Opzione per le spese reali
In Francia, i lavoratori dipendenti possono scegliere di dedurre le spese professionali reali e documentate invece di applicare l'abbattimento forfettario del 10% sul reddito lordo. Questa scelta è disciplinata dall’articolo 83 del Code général des impôts (CGI) e comporta la rinuncia definitiva all'abbattimento forfettario per l’intero anno fiscale. L'opzione è globale e si applica a tutti i redditi da lavoro dipendente.
Chi può optare per le spese reali
La deduzione delle spese professionali reali è aperta a tutti i lavoratori dipendenti, ma esistono alcune situazioni specifiche con regole aggiuntive:
- Apprendisti: possono dedurre le spese reali solo sulla parte di salario non esente da imposta.
- Intermittenti dello spettacolo: possono scegliere tra le deduzioni forfettarie specifiche (14% o 5%) o le spese reali.
- Dirigenti: l’opzione è valida solo se la loro remunerazione è imponibile secondo le regole dei trattamenti e salari.
- Lavoratori con doppia residenza: possono dedurre le spese aggiuntive se la situazione è imposta da ragioni professionali.
- Docenti e ricercatori: possono dedurre una quota delle spese domestiche se utilizzano una parte dell’abitazione come studio.
- Lavoratori con spese di trasporto, pasti o alloggio: le spese sono deducibili se strettamente legate all’attività lavorativa e comprovate da ricevute o contratti.
Come esercitare l’opzione
La scelta per le spese reali deve essere indicata nella dichiarazione dei redditi o tramite un reclamo formale indirizzato al servizio delle imposte entro i termini stabiliti. L’opzione è irreversibile per l’anno d’imposizione e si applica a tutti i redditi da lavoro dipendente.
Spese deducibili e documentazione richiesta
Per dedurre le spese reali, ogni voce deve essere giustificata da documenti. Tra le spese ammesse rientrano:
- Trasporti e pasti per motivi professionali.
- Quote associative professionali.
- Interessi su prestiti per l’acquisto di titoli della società datrice di lavoro.
- Spese per ufficio domestico.
- Doppia residenza per esigenze lavorative.
- Ammortamento annuale di beni pluriennali.

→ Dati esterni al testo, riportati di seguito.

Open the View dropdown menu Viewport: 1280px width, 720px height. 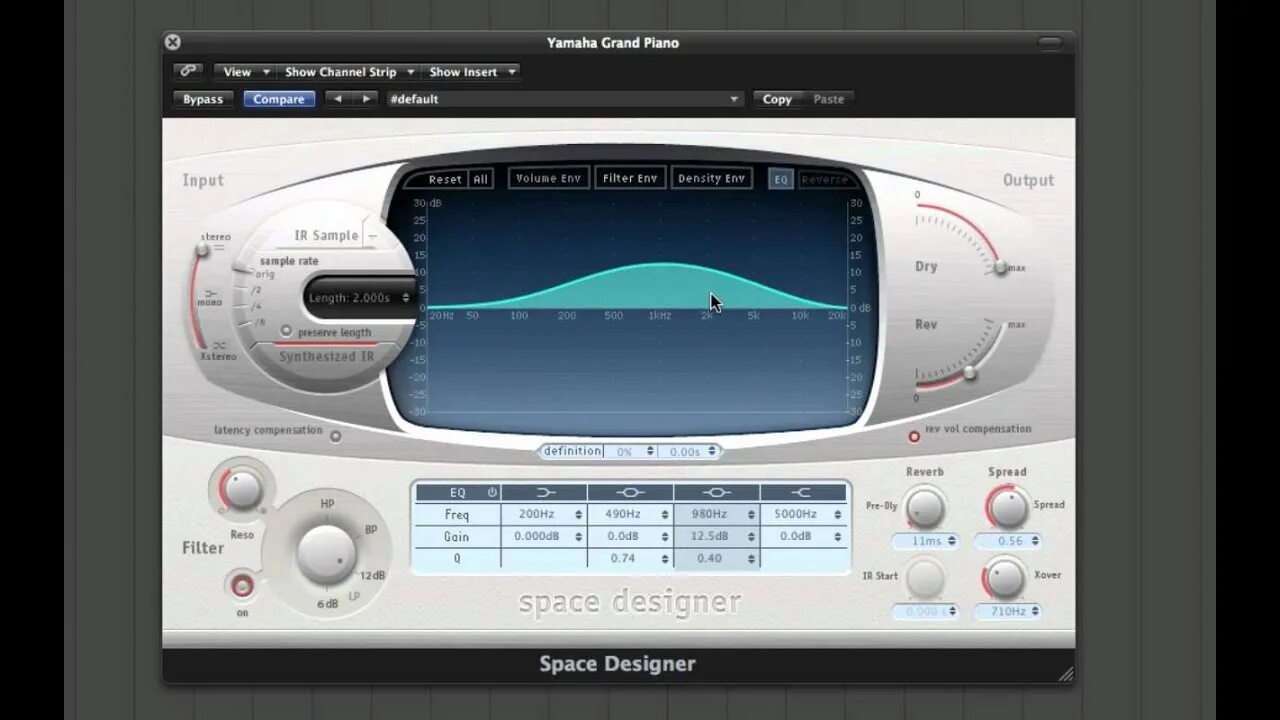243,71
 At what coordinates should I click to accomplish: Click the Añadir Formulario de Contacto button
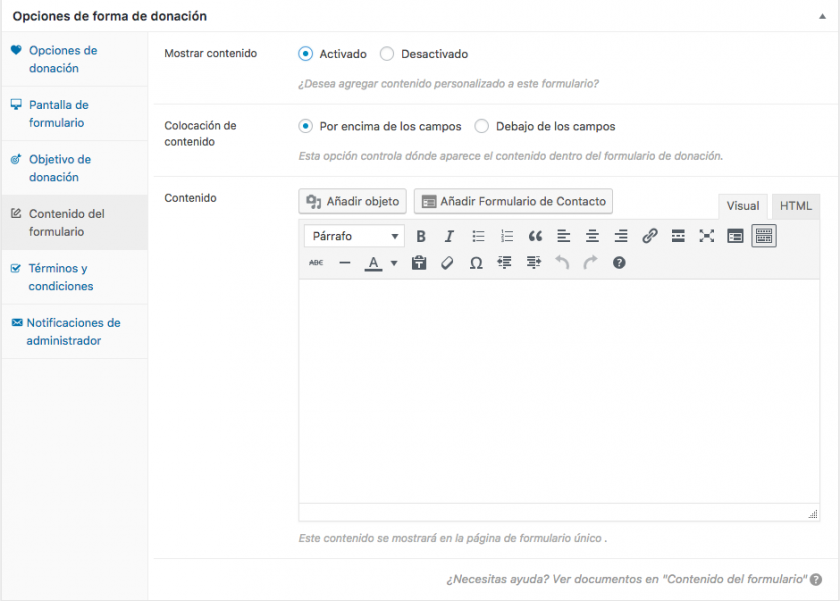click(x=513, y=202)
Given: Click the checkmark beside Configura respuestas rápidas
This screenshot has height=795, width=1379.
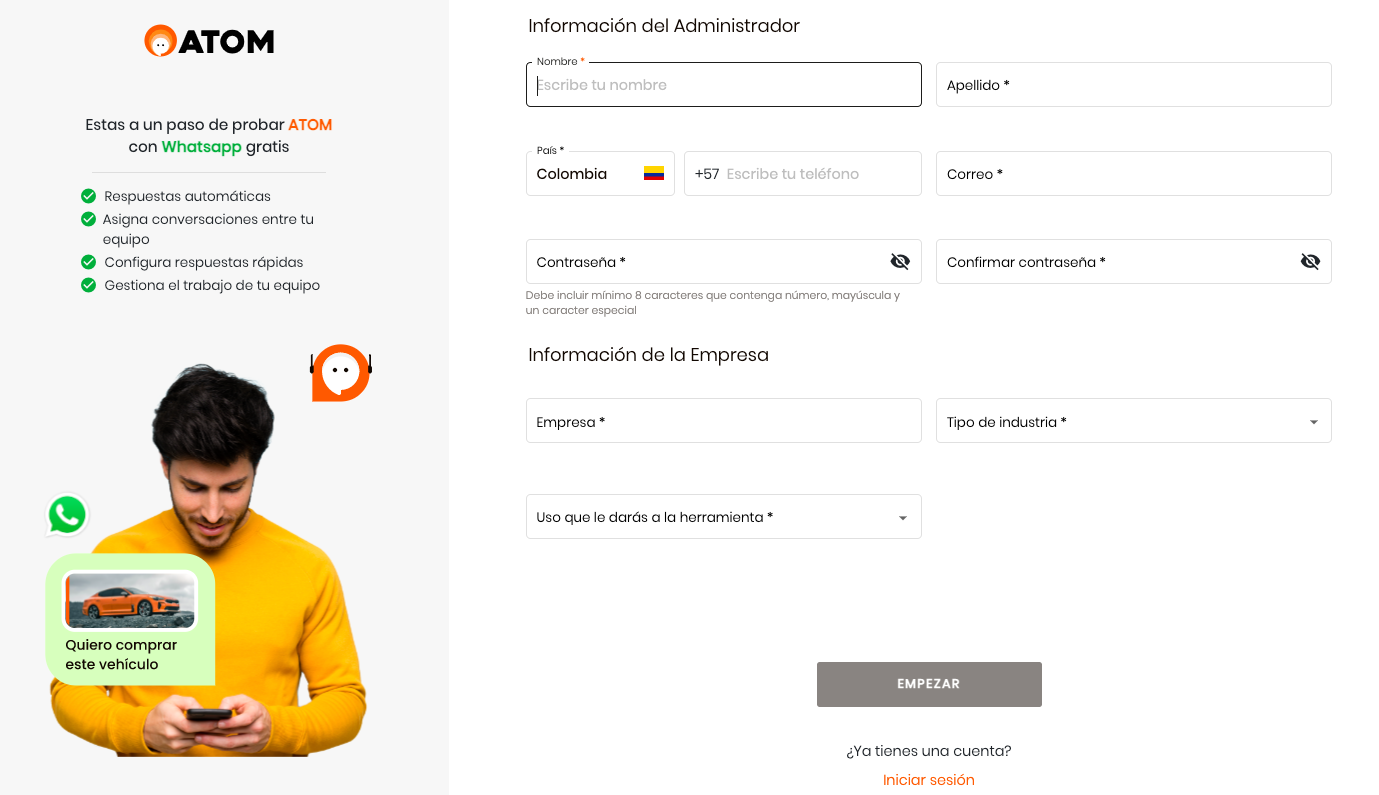Looking at the screenshot, I should click(88, 262).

Non sono deducibili i contributi sociali obbligatori a carico del lavoratore e le spese legate a redditi già esenti.
Limiti e incompatibilità
L’opzione per le spese reali presenta alcune restrizioni:
- La deduzione è limitata alla parte di remunerazione che non supera il tetto della deduzione forfettaria del 10%.
- Non è possibile cumulare l’abbattimento forfettario del 10% con la deduzione delle spese reali per lo stesso anno.
- Le spese legate a redditi esenti non sono ammesse.